Stormy here in NW Washington. Our long, hot summer has finally ended, giving way to the rains and winds and winter of our discontent. Yes, I am discontented as we approach this winter. I'm still at loose ends writing-wise, just as we're at loose ends about the life ending in that hospital in Seattle. These end of life issues are easy to speak of in the abstract. We all think we know what we want, and what we'd do should our spouse or child be in that situation. But after the last several days, I can tell you none of it's as simple as we imagine when we're talking theoretically.
I'm not talking about assisted suicide, which I am against. I'm talking about the measures taken to keep a person living who would not live without those measures. I'm talking about the extra-ordinary things doctors can do to keep someone breathing, even if it takes a machine to do it. Doctors, we heard nurses and others say over the weekend, tend to do whatever it takes to save someone. They look at patients through the myopic lenses of their own specialties and say, "I can fix that--that breathing problem, that blood problem, that kidney problem," but somehow miss the larger picture of the person lying in the bed, the person who bears little resemblance to their true self. Comas do that. They freeze a body so that the real person is trapped. Neither here, nor going home to heaven. Ventilators do that, as well. Though those machines are brillant at keep a chest moving, breath inhaling and exhaling, ventilators do nothing for the missing self, if that makes sense.

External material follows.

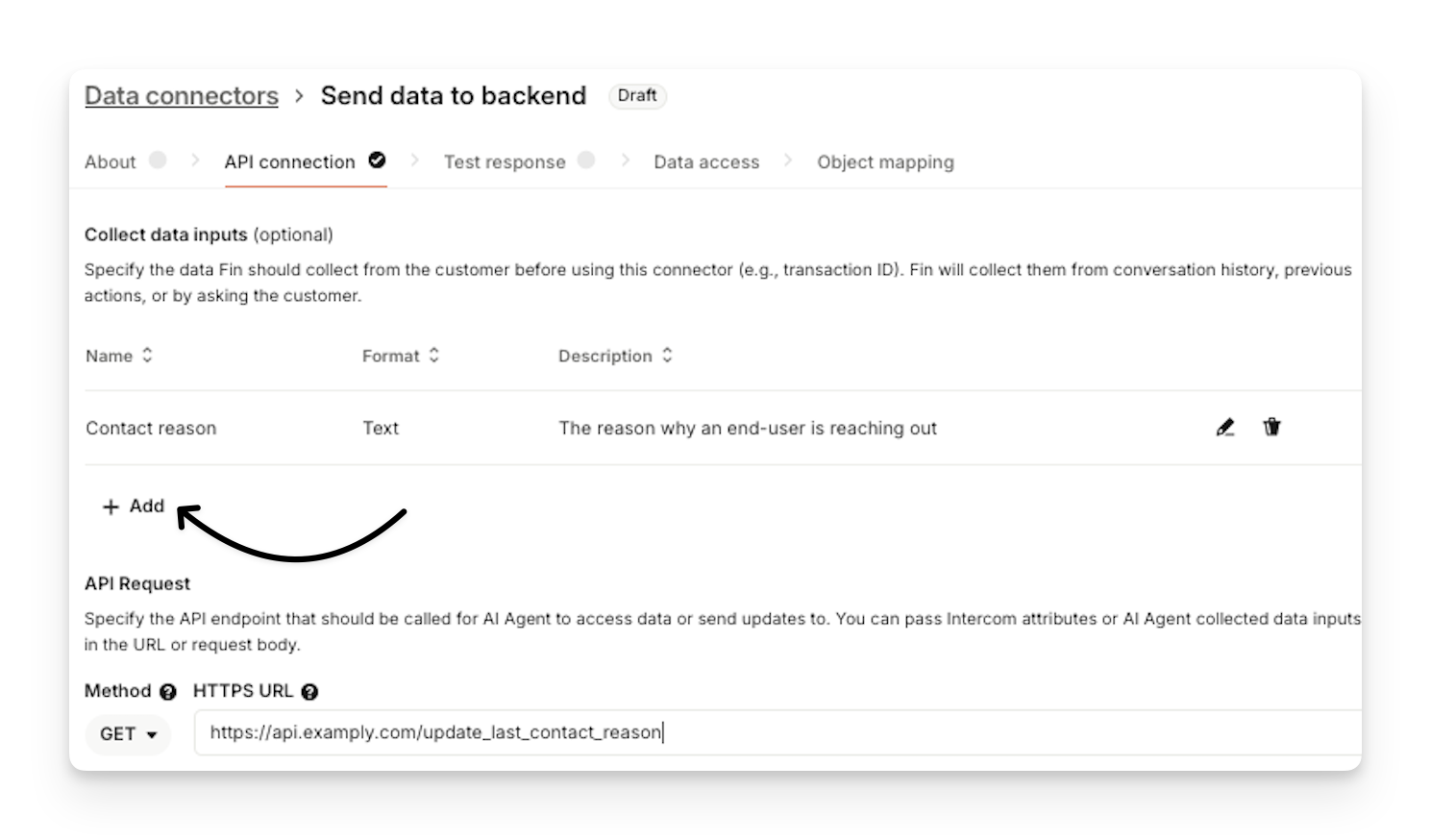Sort the table by Format column
Screen dimensions: 1431x840
[x=434, y=356]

And as much as I might say from here--from my comfortable living room where I can see the sun set through the clouds, where I can watch the fire in our fireplace and feel my fingers clatter against the keys of this computer, where I sip peppermint hot chocolate, and where I think, especially where I think--yes, as much as I might say from here that I do not wish to be kept alive by such machines, it's very hard to tell until one gets there. Or perhaps I should say, as much as Beve doesn't wish to be kept alive, what I would do should he be the person lying straining to breathe is very hard to tell. Knowing how I feel about him, knowing how the prospect of life beyond him does not appeal (in fact, is so far from appealing I can't even see it from there), even though I do know, believe, trust that I will see him again, I think it's just possible, maybe probable, that I would say, "Do whatever it takes to keep him alive." I think maybe it takes a tremendous amount of strength to let go of one we love, if we have the choice not to. Even if all we really have of that person is a body breathing in a bed.
So far be it from me to judge a husband who isn't ready to let go. Far be it for me to think my timeline, my view of things, even my sense of what she might have wanted before this ever became an issue is right or even applicable. I'd like to think others would have that kind of grace with me, should the decision be mine. And I'd like to think that God, who has our times in His hands, will make it abundantly clear to all of us, if we ever are the ones to face such a hard thing. That's what I'm praying now for this spouse. And I hope, that should it ever be me--in the bed, or at the end of it watching--that others will be praying for Beve and me as well.